This study is a post hoc analysis of an existing database emanating from a large, multicenter, randomized, previously published trial, which examined the efficacy of topiramate compared with placebo on long-term maintenance of weight loss induced by an LCD (12). After an initial run-in phase of 8 wk consisting of an LCD, subjects were allocated either to topiramate treatment or to placebo for 60 wk. In addition to this treatment, all subjects participated in a standardized commercially available behavioral modification program known as Pathways to Change (Johnson & Johnson Healthcare Systems Inc, Piscataway, NJ), which continued throughout the remainder of the study. Pathways to Change focuses on lifestyle and self-management as related to weight loss and obesity. The LCD was replaced by an individualized diet with an energy content {approx}600 kcal/d less than the subject's calculated total energy requirement (13).

Study population
For the purpose of this study, we examined the nonpharmacologic part of the data collected at baseline (ie, before starting the LCD) and at the end of the LCD (ie, 8 wk after baseline) from a selected subgroup of the trial. We decided to include only those subjects who participated at the 2 Danish study sites, because they all received exactly the same type of LCD (see below), and who completed the LCD. We also retained the data available from those subjects who were allocated to the placebo treatment (but not from those allocated to the topiramate treatment) and who completed their follow-up visits at 32 wk (which will be called "32 wk after the end of LCD") and 44–60 wk (which will be called "60 wk after the end of LCD") after the end of the LCD.

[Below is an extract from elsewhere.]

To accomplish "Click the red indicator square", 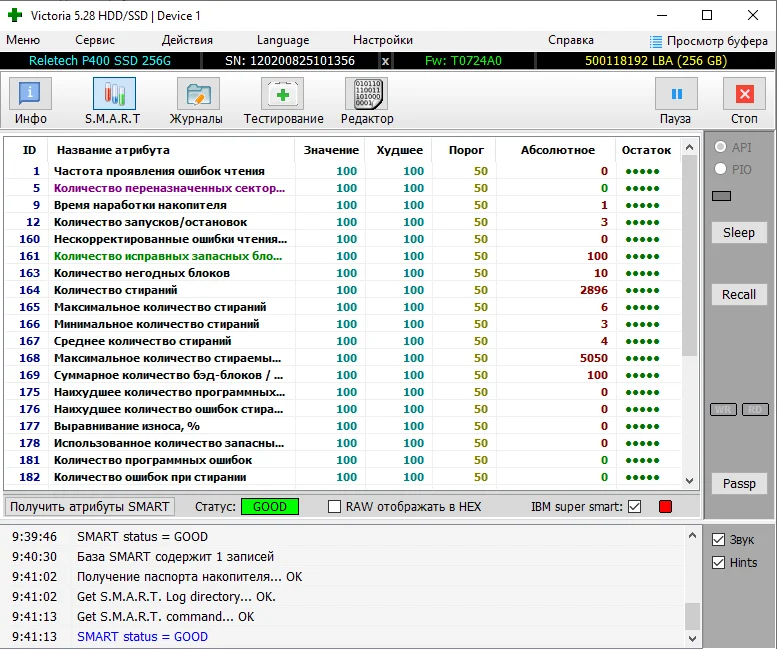I will click(665, 507).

Subjects were eligible for enrollment if they were between 18 and 75 y of age and had a body mass index (BMI; in kg/m2) ≥ 30 to < 50. Subjects in the same BMI range were eligible if they had controlled hypertension or dyslipidemia with a stable medication regimen or both. Subjects with diabetes were ineligible unless they were newly diagnosed with diabetes by oral glucose tolerance test at the enrollment visit, and antidiabetic medication was not deemed necessary by the investigator. ALT and AST could not be higher than 2 times the upper limit of the normal range (ULN). Subjects with any significant hepatic disease (including but not limited to hepatitis B and C, autoimmune disorders) or condition potentially affecting the liver (including but not limited to metabolic disorders such as hemochromatosis, alcohol abuse) were excluded. Subjects were also ineligible if they had known significant cardiovascular or renal disease, a history or family history of kidney stones, uncontrolled thyroid disease, or significant central nervous system–related or psychiatric disorders. To be eligible, a subject's weight had to be stable for at least 3 mo and smoking habits stable for at least 2 mo before enrollment. Female subjects of childbearing potential were required to use an approved method of contraception. The study was carried out from August 2000 to June 2002. It was conducted in accordance with the Declaration of Helsinki and approved by Ethics Committees at all sites. All subjects provided written informed consent before enrollment.

Concomitant medications
Medications that were not allowed during the study period included antiseizure medications, antiparkinsonian medications, antidepressants, tranquilizers, sedatives, and agents that might affect weight or food absorption, such as glucocorticoids, anorexigenic agents (prescription or over the counter), orlistat, nonfiber laxatives, and thyroid hormones (except as part of a stable treatment regimen).

Measurements
Each of the above-mentioned visits included, among others, anthropometric measurements. Weight was measured with the use of a standardized calibrated balance throughout the study; subjects were weighed in similar attire (light clothing) at each visit and at approximately the same time of the day. Height was measured with the use of a wall-mounted stadiometer, with subjects not wearing shoes. Waist and hip circumferences were measured with the subject standing, wearing underwear, and with the measuring tape kept horizontal. Waist circumference was measured at a level midway between the superior aspect of the iliac crests and the lower lateral margins of the ribs. Hip circumference was measured at the level of the pubic symphysis anteriorly and the greater femoral trochanters laterally. Blood samples included the following analyses, among others: ALT, AST, {gamma}-glutamyltransferase (GGT), alkaline phosphatase (ALP), triacylglycerols, total cholesterol, HDL cholesterol, LDL cholesterol, fasting plasma blood glucose, and glycated hemoglobin. All biochemical markers were measured by a central core laboratory (Covance Central Laboratory services, Geneva, Switzerland). The normal reference ranges used in this study for ALT, AST, GGT, and ALP are shown in Table 1Go.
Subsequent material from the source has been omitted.